Matsuzaka is 49-30 with a 4.25 ERA in 106 games (105 starts) in five seasons with the Red Sox since his high-profile move from the Seibu Lions to Boston in December 2006 when he was 26 years old.

He has had six stints on the disabled list, including last season when he had right elbow surgery and didn’t pitch after May 16. He is going into the final season of his contract with the Red Sox worth about $10 million.

Darvish, the son of an Iranian father and a Japanese mother, went 18-6 with a 1.44 ERA last season in Japan, when he made the equivalent of about $6 million. He had 276 strikeouts to lead the Pacific League.

Darvish, who turned pro at 18, pitched in the 2008 Beijing Olympics and was a member of the Japanese team that won the 2009 World Baseball Classic. The right-hander has superb control and throws seven effective pitches.

Rangers pitching coach Mike Maddux had dinner with Darvish earlier this month and has watched video of him pitching in Japan.

“The mix, he does a lot of things with the ball. His size too,” Maddux said this week. “He’s a big fellow. That’s the biggest impression I got, or the most surprising thing that I saw was how big he is.”

Maddux’s younger brother, four-time NY Cy Young winner Greg, is now a special assistant for the Rangers and is also impressed with what he’s watched.

“He looks real good in the video. I know that,” Greg Maddux said. “His command, his stuff, ability to pitch. … If the ball goes where you want it to go, then everything’s pretty good, and that’s what I saw.”

The Rangers lost their pitching ace in free agency after both World Series appearances.

Cliff Lee left Texas to return to Philadelphia after the 2010 season, when he was with the Rangers just more than three months after his midseason trade from Seattle. C.J. Wilson last month got a $77.5 million, five-year contract from the AL West rival Los Angeles Angels.

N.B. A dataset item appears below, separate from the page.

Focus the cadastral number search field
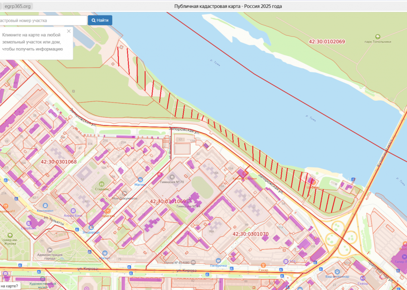 [42, 20]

Even with the loss of Wilson, Darvish becomes part of a rotation that already had at least six starting candidates going into spring training.

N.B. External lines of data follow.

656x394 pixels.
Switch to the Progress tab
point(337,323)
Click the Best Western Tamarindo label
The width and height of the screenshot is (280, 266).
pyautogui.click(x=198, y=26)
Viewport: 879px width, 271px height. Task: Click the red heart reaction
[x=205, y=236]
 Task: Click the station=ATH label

Colby Lewis, Derek Holland, Alexi Ogando and Matt Harrison were starters last season. The Rangers have already determined that closer Neftali Feliz will make the transition from the bullpen to the rotation this year after abandoning such plans last spring. Scott Feldman was a 17-game starter in 2009 before microfracture surgery in his right knee at the end of the 2010 season.

Lewis was drafted by the Rangers 38th overall with a supplemental first-round pick in 1999, was a 10-game winner four years later and then had rotator-cuff surgery. He played in Detroit’s and Oakland’s organizations before going to Japan for two successful seasons and then re-signing with the Rangers in 2010.

“Well, I looked at video of Colby when he was in Japan and I felt like from what I saw, he’d be successful back over here,” Ryan said. “That’s the same way I look at Yu when I watch him on video over there. I think that he’ll do fine.”

Since returning to the Rangers, Lewis is 26-23 with a 4.06 ERA in 64 starts, with 365 strikeouts and 121 walks in 401 1-3 innings in the regular season. He is 4-1 with a 2.34 ERA in eight postseason starts.

Lewis was 26-17 in 55 games in Japan with a 2.82 ERA, 369 strikeouts and only 46 walks in 354 1-3 innings. In 72 major league games before that — with the Rangers, Tigers and A’s — Lewis walked 124 batters in 217 1-3 innings.

The New York Yankees earlier this month failed to sign Japanese shortstop Hiroyuki Nakajima within 30 days after they won negotiating rights with a high bid of $2.5 million. The 29-year-old Nakajima hit .297 with 16 home runs and 100 RBIs last year with the Seibu Lions, who now retain his rights.

Nakajima and Darvish were teammates during the 2008 Olympics and on Japan’s championship team in the 2009 World Baseball Classic.